The commission has finalized the amendments in the light of comprehensive consultations with all stakeholders.

The amended regulations introduced categorization of securities brokers with enhanced measures for investor protection through safe custody of their assets, improved governance standards in brokerage industry, transparency and risk management.

The move will help address repeated broker custody defaults the country’s market had witnessed in the past which shattered the investor confidence and market integrity.

The regulations also catalyze migration to an effective risk-based compliance culture and a shift from the traditional way of regulating brokers alike resulting in over regulating smaller brokers.

A concept paper proposing to introduce the new broker regime, based on global benchmarks was first released in April 2019.

Numerous extensive consultative sessions were organized by SECP with the stakeholders including brokers based in all stock exchanges of the country, central depository, clearing company, and mutual fund industry etc.

Taking into consideration valid suggestions of the stakeholders, a revised concept note was issued for public consultation in November 2019. That was followed by more meetings with the stakeholders in November-December 2019.

Subsequently, the draft regulations were made public for consultation on January 10, 2020. During the period, the SECP chairman and commissioner also met with the board of directors of the stock exchange and held discussion sessions with brokers of Karachi, Lahore and Islamabad regions.

Presently, contrary to global benchmarks, all brokerage houses retain custody of investor assets and are subject to the same compliance requirements regardless of their size or capacity, thus making it difficult for many brokers to comply with the law and ensure adequate investor protection.

Brokers will now be categorized according to their net worth and governance requirements into three categories, namely Trading & Clearing broker (T&C), Trading & Self-Clearing (TSC) and Trading Only (TO).

T&C and TSC categories will be allowed to retain custody of client assets, whereas, TO broker would only have custody of its proprietary book, directors and sponsors and their close relatives. TO broker will therefore operate with significantly reduced compliance requirements. Net worth requirement for TO brokers have also been reduced from Rs35 million to Rs15 million.

As compared to most regional and global markets, Pakistan’s capital market has a very narrow investor base. One of the reasons is that insufficiently capitalized brokers have lacked capacity to spread their branch network.

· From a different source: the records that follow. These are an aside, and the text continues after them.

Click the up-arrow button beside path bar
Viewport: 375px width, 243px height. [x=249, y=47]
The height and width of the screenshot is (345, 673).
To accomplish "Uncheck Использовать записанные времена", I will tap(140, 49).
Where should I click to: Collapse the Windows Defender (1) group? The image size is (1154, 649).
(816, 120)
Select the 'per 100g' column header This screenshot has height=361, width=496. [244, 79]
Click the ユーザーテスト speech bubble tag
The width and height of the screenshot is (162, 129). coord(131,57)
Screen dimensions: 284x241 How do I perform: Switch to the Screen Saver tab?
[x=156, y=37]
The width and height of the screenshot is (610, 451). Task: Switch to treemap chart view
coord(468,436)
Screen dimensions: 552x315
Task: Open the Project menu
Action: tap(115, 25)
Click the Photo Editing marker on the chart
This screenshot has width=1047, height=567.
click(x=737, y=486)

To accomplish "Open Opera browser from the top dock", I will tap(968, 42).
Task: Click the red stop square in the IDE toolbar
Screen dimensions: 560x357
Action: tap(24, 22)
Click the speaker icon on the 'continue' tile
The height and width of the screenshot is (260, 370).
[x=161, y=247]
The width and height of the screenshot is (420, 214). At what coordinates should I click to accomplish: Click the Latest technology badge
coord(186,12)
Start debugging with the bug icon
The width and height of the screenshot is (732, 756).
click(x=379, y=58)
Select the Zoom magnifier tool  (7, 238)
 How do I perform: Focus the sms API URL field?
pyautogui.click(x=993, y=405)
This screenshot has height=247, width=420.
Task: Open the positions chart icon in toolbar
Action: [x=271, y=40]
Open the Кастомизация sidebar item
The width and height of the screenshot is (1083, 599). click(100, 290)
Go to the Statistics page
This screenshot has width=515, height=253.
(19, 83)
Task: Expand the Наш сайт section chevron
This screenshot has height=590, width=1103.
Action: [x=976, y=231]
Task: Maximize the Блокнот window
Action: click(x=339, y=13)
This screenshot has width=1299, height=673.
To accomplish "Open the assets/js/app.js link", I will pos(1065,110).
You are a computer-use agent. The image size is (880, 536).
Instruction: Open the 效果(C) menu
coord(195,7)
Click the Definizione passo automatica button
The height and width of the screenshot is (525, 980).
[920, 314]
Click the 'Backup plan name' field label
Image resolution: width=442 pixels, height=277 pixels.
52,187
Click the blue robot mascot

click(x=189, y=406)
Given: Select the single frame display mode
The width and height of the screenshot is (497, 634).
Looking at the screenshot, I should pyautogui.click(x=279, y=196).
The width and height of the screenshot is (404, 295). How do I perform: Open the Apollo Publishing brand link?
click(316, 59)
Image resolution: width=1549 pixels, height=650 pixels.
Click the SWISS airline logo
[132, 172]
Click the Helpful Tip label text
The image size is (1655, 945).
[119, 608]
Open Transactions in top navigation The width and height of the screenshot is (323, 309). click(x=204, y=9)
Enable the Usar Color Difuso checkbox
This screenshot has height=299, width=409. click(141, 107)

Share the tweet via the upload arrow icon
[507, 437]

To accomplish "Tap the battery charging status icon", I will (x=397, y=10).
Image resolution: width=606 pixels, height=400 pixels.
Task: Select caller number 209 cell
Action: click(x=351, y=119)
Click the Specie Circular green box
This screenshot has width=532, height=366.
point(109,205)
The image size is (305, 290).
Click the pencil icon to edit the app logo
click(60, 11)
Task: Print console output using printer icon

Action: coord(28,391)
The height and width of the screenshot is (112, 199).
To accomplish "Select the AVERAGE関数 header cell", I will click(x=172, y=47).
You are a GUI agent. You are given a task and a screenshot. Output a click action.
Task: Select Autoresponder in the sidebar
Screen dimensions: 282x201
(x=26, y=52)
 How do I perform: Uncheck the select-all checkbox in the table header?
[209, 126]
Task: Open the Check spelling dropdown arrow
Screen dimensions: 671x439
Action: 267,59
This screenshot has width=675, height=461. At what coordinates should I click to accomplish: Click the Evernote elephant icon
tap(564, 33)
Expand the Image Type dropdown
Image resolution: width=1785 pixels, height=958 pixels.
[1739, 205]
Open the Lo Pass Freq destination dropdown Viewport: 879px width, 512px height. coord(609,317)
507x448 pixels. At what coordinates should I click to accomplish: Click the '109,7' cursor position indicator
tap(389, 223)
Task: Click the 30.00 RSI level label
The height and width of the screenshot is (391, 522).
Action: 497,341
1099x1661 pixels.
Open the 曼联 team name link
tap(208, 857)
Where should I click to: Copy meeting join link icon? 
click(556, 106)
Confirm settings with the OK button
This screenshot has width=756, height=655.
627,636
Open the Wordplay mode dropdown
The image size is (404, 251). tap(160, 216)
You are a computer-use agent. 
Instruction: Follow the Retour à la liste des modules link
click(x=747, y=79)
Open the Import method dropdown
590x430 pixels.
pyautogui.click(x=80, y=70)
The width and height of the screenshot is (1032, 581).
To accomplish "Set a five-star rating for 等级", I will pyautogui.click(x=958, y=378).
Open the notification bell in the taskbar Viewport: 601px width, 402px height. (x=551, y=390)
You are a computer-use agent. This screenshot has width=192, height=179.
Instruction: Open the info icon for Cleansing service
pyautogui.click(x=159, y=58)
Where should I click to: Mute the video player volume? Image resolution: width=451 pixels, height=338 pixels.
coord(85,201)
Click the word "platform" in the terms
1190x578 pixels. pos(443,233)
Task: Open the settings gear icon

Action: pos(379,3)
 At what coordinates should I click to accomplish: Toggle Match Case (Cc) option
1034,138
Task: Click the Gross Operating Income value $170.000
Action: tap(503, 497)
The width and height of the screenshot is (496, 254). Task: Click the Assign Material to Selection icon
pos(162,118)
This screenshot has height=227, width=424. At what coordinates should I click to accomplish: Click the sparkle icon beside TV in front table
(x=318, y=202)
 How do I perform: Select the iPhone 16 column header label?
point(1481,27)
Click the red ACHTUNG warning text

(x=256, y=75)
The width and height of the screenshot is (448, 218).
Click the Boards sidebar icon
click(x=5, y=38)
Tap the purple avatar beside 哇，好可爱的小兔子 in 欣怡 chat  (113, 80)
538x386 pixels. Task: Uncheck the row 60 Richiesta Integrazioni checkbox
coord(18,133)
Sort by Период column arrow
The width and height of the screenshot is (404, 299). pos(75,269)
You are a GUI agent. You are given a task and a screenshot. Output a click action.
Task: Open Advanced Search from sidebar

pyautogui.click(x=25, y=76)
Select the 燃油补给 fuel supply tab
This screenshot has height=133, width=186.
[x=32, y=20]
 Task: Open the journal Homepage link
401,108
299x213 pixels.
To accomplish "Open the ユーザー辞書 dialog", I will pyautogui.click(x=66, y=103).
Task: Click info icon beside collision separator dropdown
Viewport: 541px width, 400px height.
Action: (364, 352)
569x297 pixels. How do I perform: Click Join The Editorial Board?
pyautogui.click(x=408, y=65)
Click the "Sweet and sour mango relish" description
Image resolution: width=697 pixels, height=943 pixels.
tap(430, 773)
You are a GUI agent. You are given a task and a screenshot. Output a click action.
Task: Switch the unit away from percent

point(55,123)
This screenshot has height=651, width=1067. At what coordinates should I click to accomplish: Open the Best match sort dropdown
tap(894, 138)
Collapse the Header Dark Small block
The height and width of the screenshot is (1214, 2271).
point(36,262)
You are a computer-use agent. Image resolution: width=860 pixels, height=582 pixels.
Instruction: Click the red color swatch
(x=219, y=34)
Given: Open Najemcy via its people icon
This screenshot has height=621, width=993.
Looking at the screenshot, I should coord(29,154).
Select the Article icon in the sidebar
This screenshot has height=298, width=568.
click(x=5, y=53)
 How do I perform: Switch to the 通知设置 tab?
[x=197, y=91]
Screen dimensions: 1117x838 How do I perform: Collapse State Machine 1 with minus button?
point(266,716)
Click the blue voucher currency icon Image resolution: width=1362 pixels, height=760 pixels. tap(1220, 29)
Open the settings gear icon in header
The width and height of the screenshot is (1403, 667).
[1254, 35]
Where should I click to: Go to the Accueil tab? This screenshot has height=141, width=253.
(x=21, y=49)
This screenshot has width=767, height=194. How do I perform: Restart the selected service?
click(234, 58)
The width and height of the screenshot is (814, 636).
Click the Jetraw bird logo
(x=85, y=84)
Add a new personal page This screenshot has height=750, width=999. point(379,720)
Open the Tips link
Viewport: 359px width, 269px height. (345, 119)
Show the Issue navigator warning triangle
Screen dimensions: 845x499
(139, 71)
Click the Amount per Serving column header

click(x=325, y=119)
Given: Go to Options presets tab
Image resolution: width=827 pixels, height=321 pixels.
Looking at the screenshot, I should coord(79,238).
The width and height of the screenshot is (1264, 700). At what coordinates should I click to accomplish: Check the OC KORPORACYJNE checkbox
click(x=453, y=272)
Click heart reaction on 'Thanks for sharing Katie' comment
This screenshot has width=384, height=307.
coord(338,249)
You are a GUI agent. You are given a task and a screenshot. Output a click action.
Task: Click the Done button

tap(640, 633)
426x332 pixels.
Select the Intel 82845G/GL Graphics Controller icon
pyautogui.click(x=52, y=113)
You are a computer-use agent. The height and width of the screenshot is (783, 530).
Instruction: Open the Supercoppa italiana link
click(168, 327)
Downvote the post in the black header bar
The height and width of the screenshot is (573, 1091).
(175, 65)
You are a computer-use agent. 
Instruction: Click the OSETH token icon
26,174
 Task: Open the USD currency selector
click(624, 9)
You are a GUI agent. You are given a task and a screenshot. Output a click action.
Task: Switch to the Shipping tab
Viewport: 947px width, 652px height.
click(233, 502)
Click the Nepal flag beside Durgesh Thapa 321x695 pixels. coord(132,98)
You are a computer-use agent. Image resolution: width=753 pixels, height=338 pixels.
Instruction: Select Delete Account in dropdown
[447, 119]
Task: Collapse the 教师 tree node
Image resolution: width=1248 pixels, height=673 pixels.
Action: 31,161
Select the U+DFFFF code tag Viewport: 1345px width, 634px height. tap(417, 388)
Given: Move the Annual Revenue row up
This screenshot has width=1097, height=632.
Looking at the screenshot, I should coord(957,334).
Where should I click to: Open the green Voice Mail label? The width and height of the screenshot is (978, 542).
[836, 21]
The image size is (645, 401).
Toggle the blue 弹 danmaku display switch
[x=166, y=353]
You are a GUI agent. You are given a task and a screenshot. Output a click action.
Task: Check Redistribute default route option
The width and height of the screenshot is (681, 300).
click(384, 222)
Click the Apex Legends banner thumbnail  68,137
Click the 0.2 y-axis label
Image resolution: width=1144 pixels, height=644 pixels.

These weak brokers also lack internal controls, compliance procedures, and infrastructure and governance standards.

This was evidenced particularly when implementing AML/FATF requirements which require intermediaries to have comprehensive protocols to curtail money laundering and terrorism financing risks.

The new broker regime is expected to bridge the regulatory compliance gap while increasing commercial viability of brokerage industry.